» Text under study:
:::
The Suffering and the Glory (AM)

Scripture Reading:  Luke 24:25–27


A.  When the two very different (and complementary) images of the Messiah come together, the composite is most beautiful.

B.  The Jews recoiled at “the sufferings of Christ,” and, as a result, they missed “the glories that would follow” (1 Peter 1:11).


I.  Although the Messiah would suffer, He was never forsaken.

A.  To everyone He would certainly appear forsaken (Isaiah 53:4; Psalms 22:8; Matthew 27:43, 45).

B.  In spite of appearances, God never forsook Jesus (John 16:32; Psalms 22; cf. 2 Timothy 4:17).

C.  Although the Father certainly had a hand in “putting Him to grief” and “bruising Him” (Isaiah 53:10; cf. Acts 2:23), Jesus was not forsaken as the Jews supposed.

II.  Christ had to suffer in order to be fully glorified.

A.  The same prophets who testified of the sufferings of Christ also bore witness to “the glories that would follow” (1 Peter 1:11; John 12:37–42; Isaiah 52:13; Philippians 2:9–11; Luke 24:25–26).

B.  Jesus’ glory was perfected in His resurrection (1 Peter 1:21; Psalms 118:22–23; Ephesians 1:15–23; Colossians 2:10–15; Romans 6:4).

C.  We are likewise glorified through suffering (1 Peter 4:13–16; 5:1–4, 10–11; 2 Corinthians 4:16–18; Romans 8:18; 2 Thessalonians 1:5–10).


A.  Some will still surrender God’s glory so that they will not have to suffer (Galatians 6:12–14; cf. Jeremiah 2:11; Romans 1:23).

B.  The glory that God gives will never fade (1 Peter 5:4; cf. 1 Sam. 4:21–22).

C.  When we behold Jesus “with unveiled face,” we can then be “transformed into the same image from glory to glory” (2 Cor. 3:18).
:::
» Information supplied:
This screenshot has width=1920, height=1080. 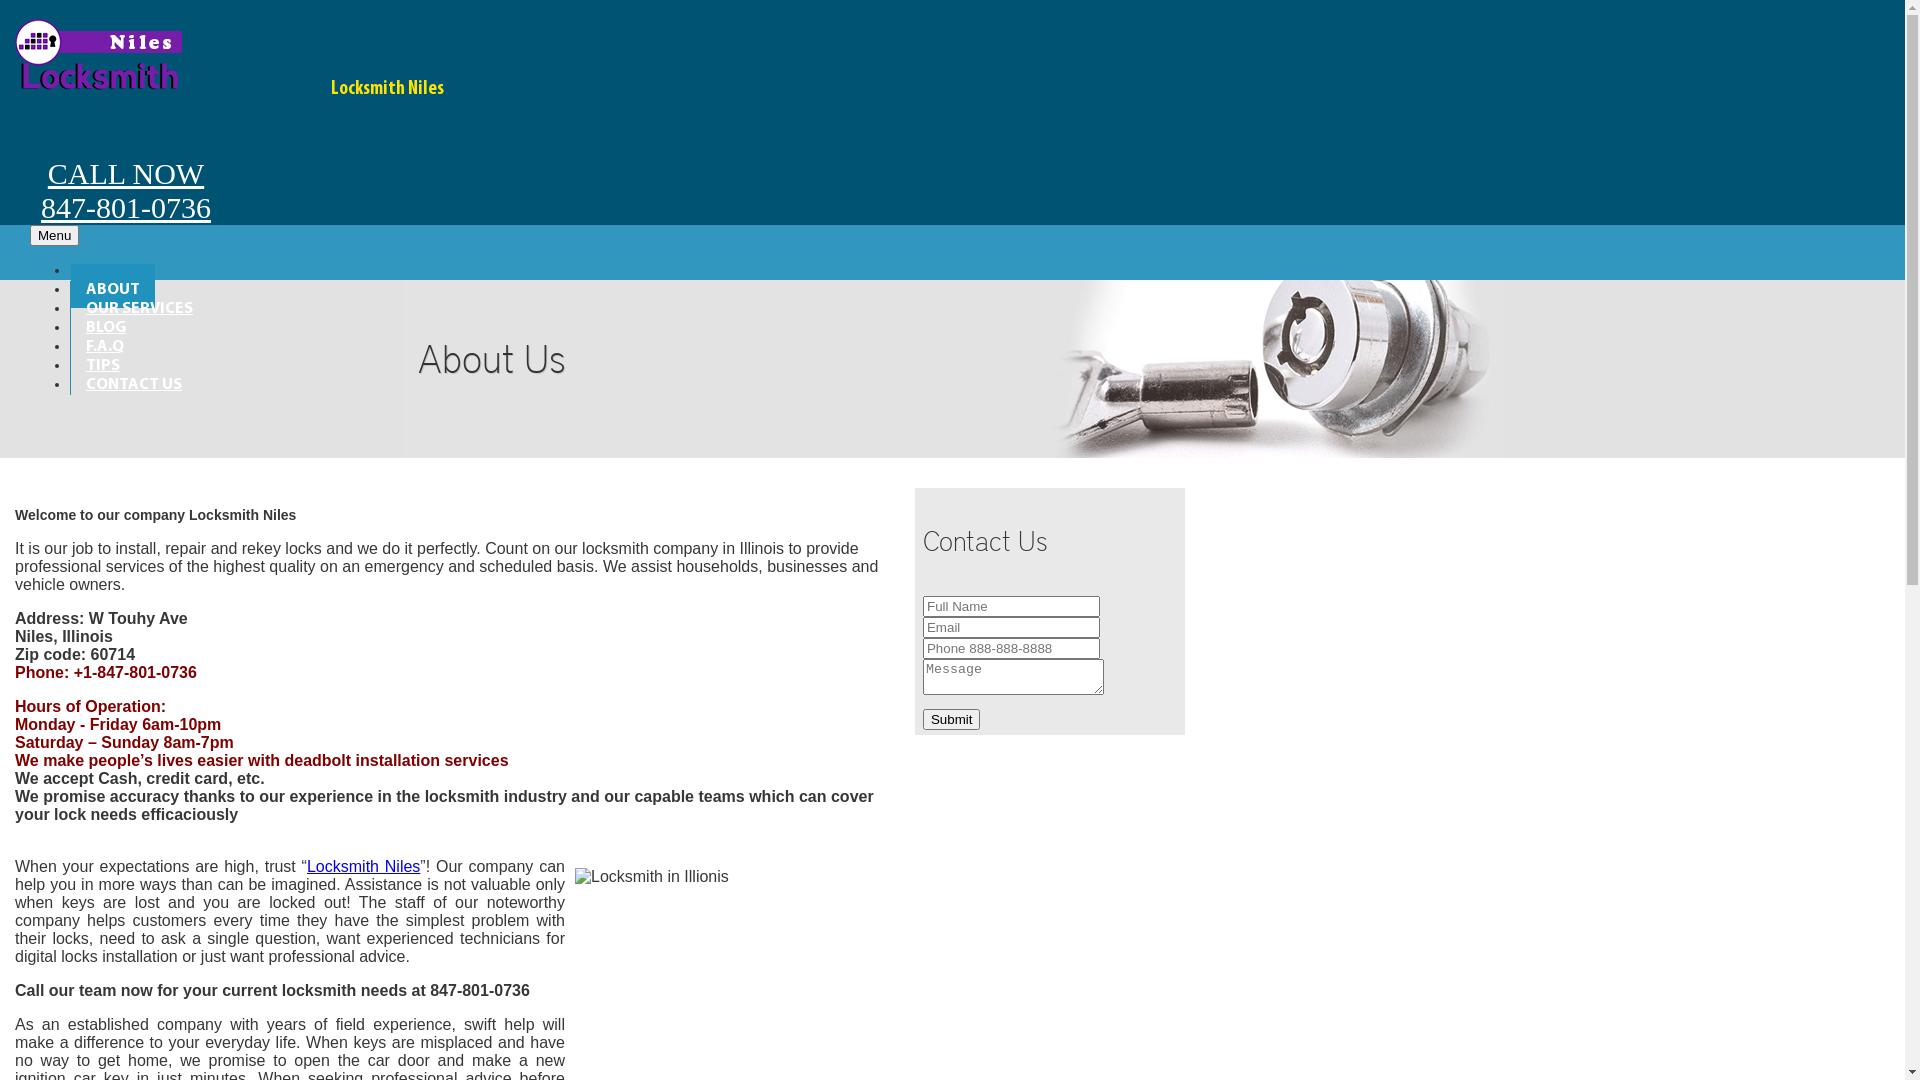 What do you see at coordinates (104, 323) in the screenshot?
I see `'BLOG'` at bounding box center [104, 323].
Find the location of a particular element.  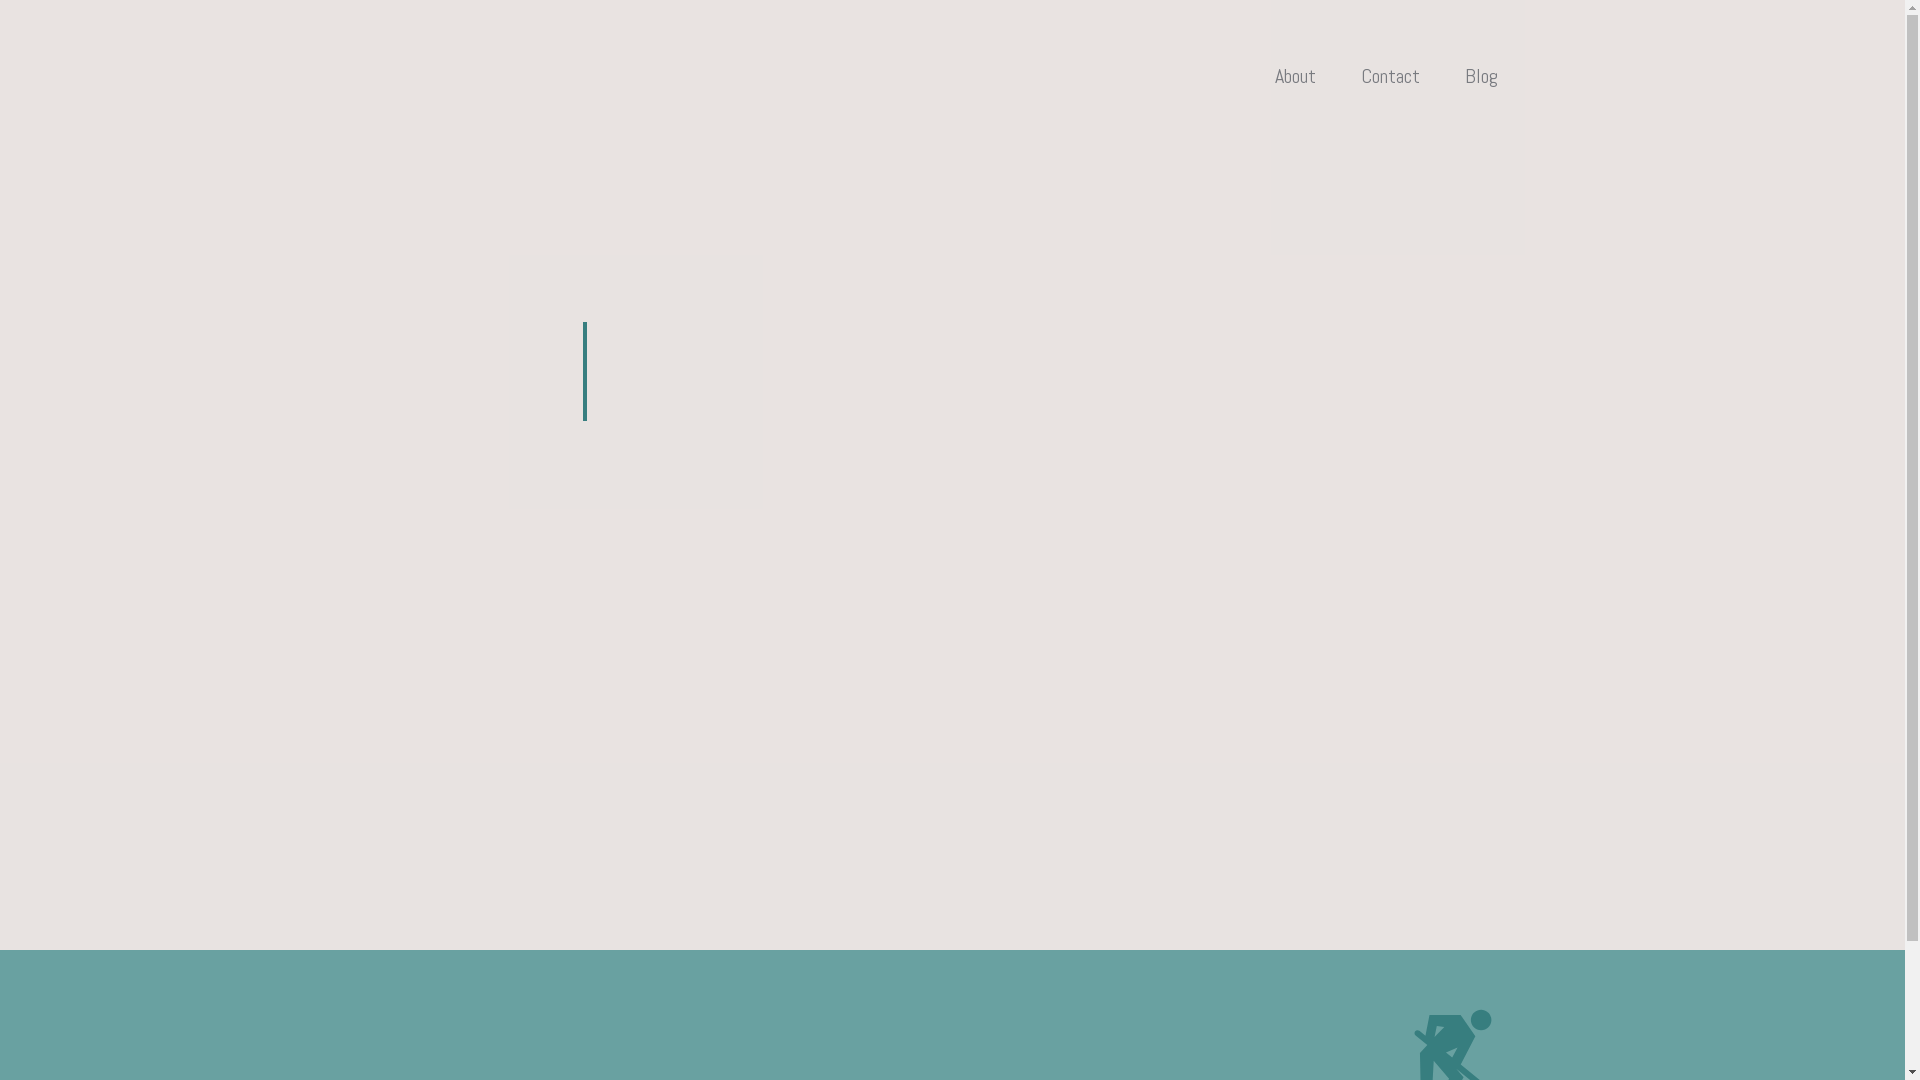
:::
» Directions: Please retype the sermon outline word for word, starting at "A.  When the" and ending at "2 Timothy 4:17).". None of the lines above are needed for this work.

» Output of the exercise:
A.  When the two very different (and complementary) images of the Messiah come together, the composite is most beautiful.

B.  The Jews recoiled at “the sufferings of Christ,” and, as a result, they missed “the glories that would follow” (1 Peter 1:11).


I.  Although the Messiah would suffer, He was never forsaken.

A.  To everyone He would certainly appear forsaken (Isaiah 53:4; Psalms 22:8; Matthew 27:43, 45).

B.  In spite of appearances, God never forsook Jesus (John 16:32; Psalms 22; cf. 2 Timothy 4:17).